The ‘lifestyle’ concept had held some promise. It had driven evolution in the hospitality sector, delegates heard, and as a result, there are now hundreds of boutique brands offering ‘moments’, ‘experiences’ and ‘authenticity’. The lifestyle space is overcrowded with ‘cool’, design-savvy brands seeking to lure millennial travellers with ‘unique’ concepts – but they’re all starting to sound the same.
Meanwhile, Keen remarked, players outside the hospitality sector have gained ground. By blurring the lines between industries and economies, they’ve changed the way we think about and utilise space. The tech revolution has enabled the success of disruptors such as Airbnb, Amazon, Apple and Netflix, and created demand for collaborative workspaces. Visionaries like these are now hotels’ biggest threat.
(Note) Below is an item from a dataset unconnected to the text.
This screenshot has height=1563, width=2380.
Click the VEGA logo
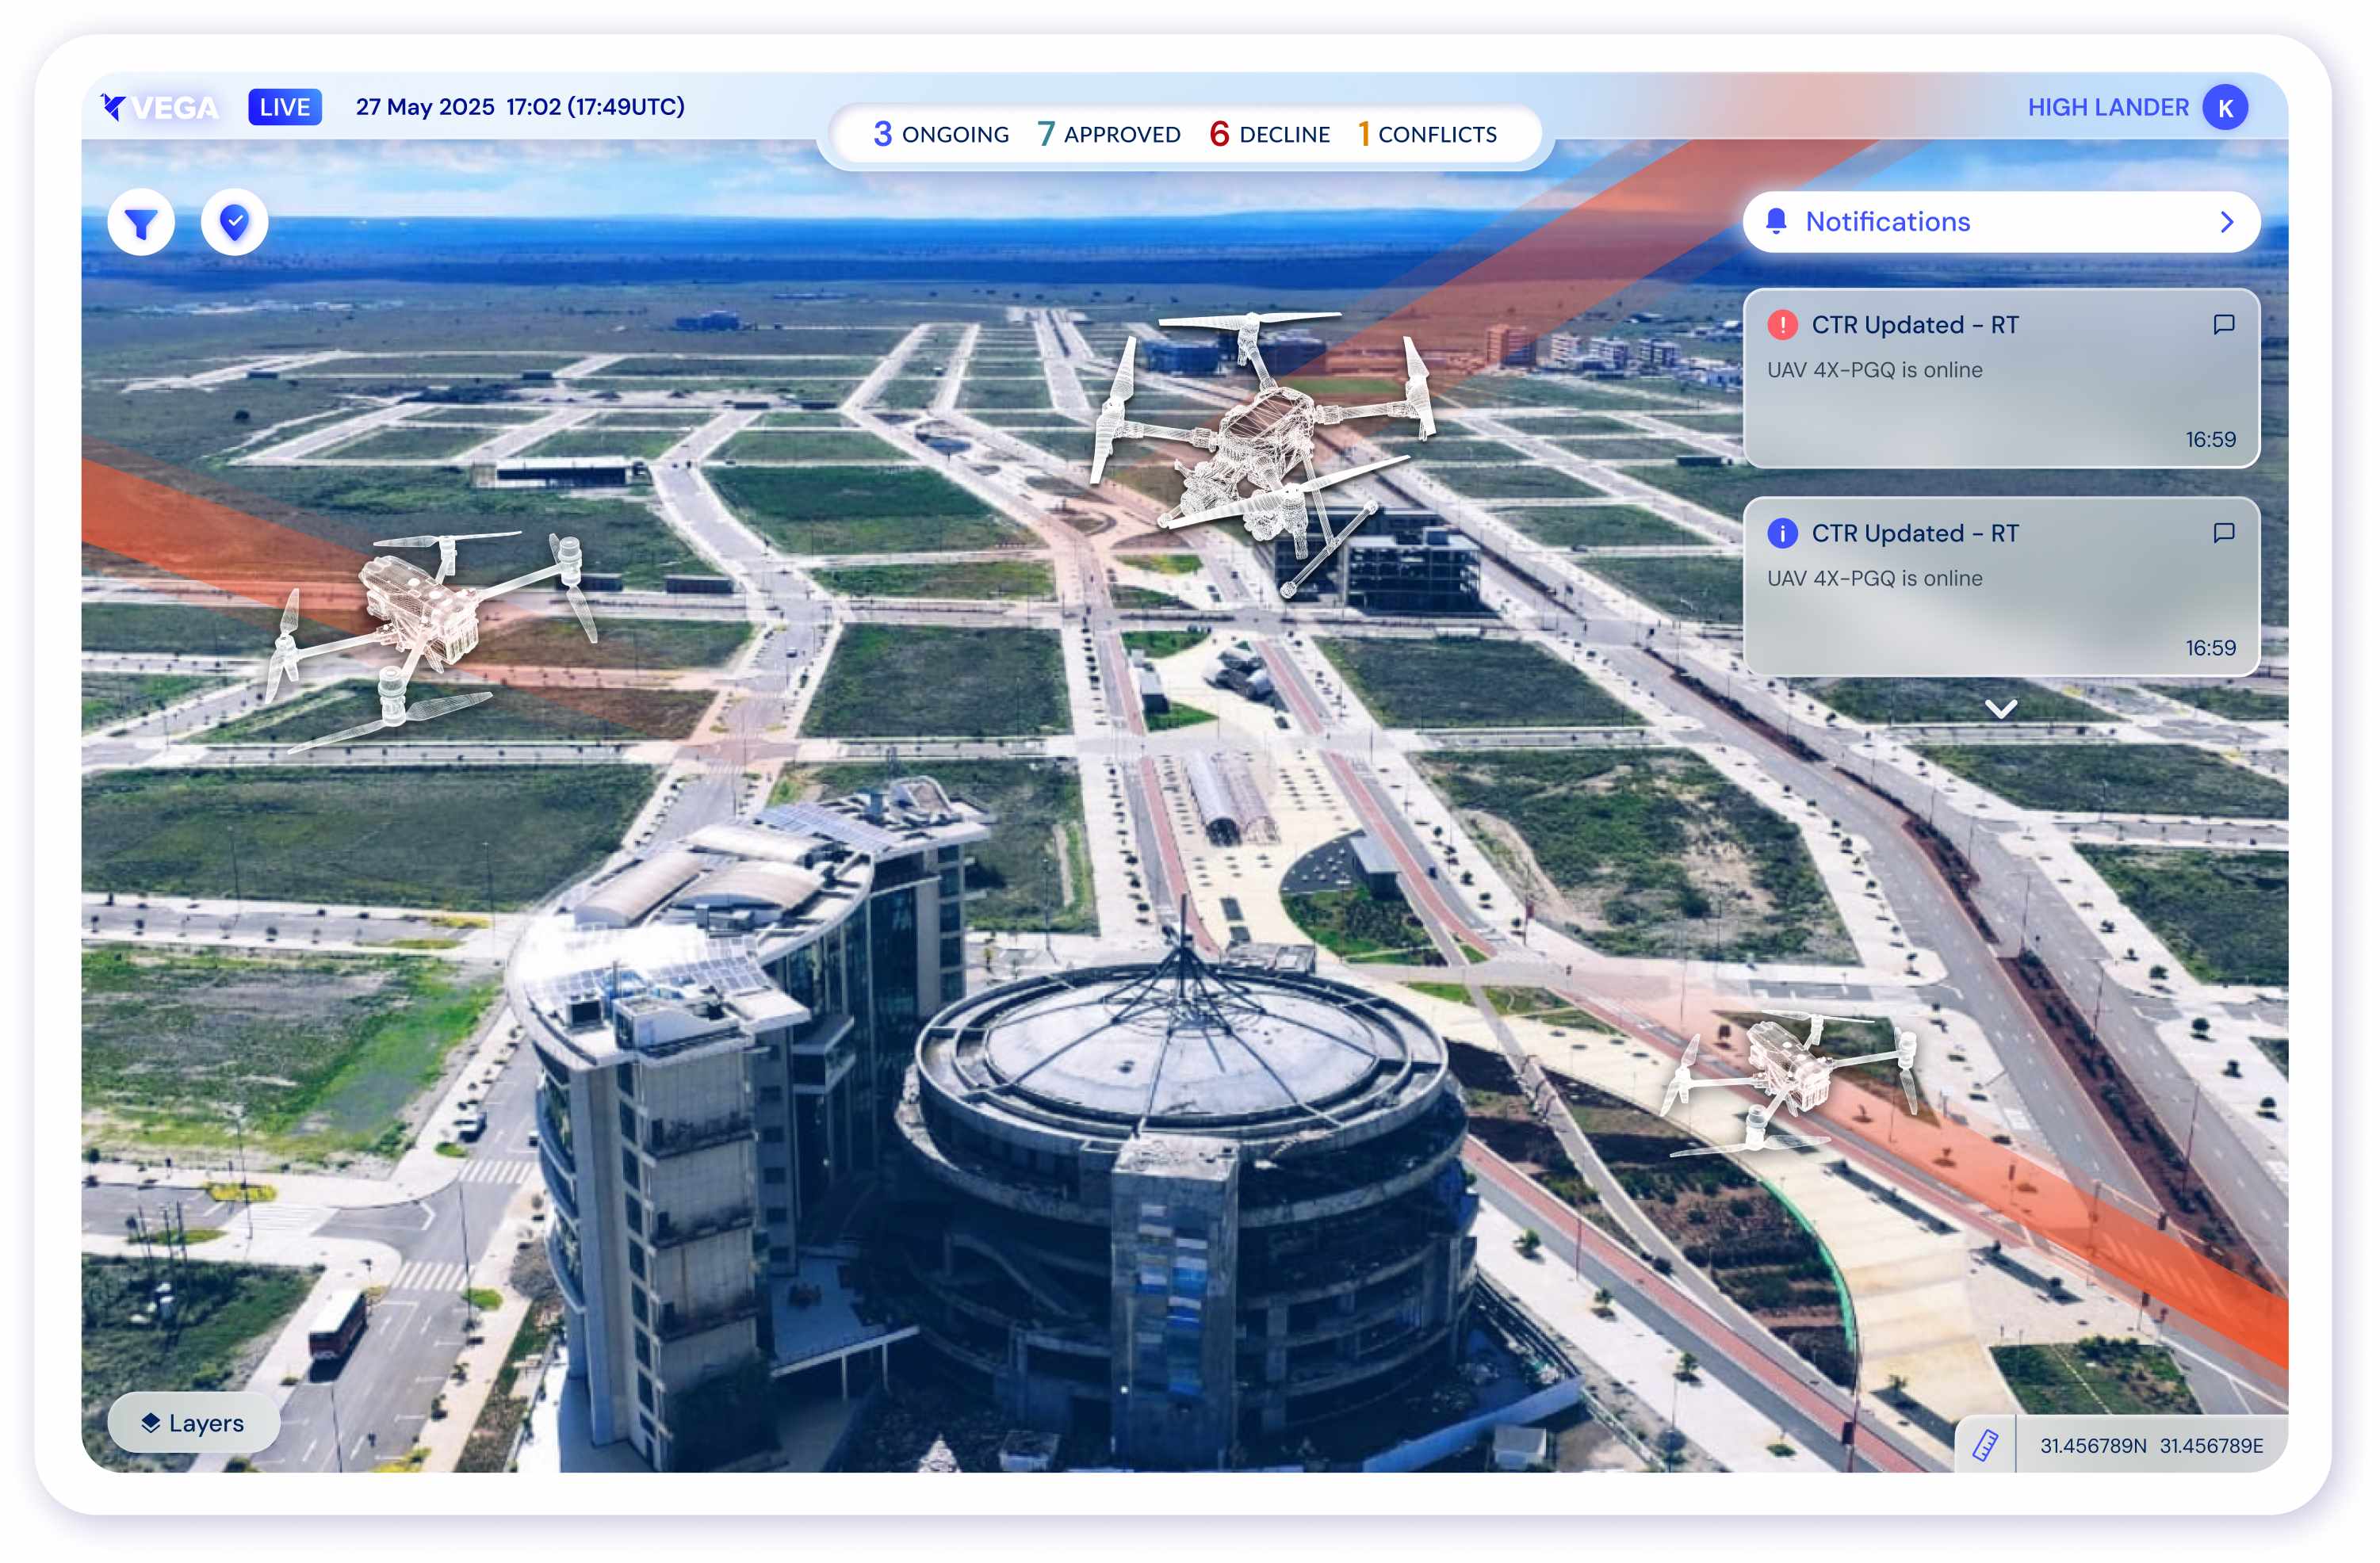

“Tomorrow’s leaders will be those who look beyond (far beyond) the four walls of hotels to any kind of space,” Keen said. “It’s up to them to consider space for its economic value and reconstruct the perception of the four walls of their hotel.” He cited different opportunities both inside and outside of hotels where space can be utilised in a more economical way.
Keen added that some major players had already started on this journey, pointing to AccorHotels and Marriott. But there was still a long way to go. “How can hotels embrace change?” he asked.
“Creating an entire digital ecosystem”
He encouraged hoteliers to change their attitude, reimagine their organisations and to tech themselves up. To this final point, he suggested that hotels needed to stop focussing on the minutiae and, like the disruptors of the world, embrace technology as the backbone of everything they do. “It’s not about a website, it’s about creating an entire digital ecosystem to project your brand,” he said.
It’s time, he concluded, for hotels to start stretching their horizons, and thinking not just about the needs of customers today or tomorrow, but the day after tomorrow.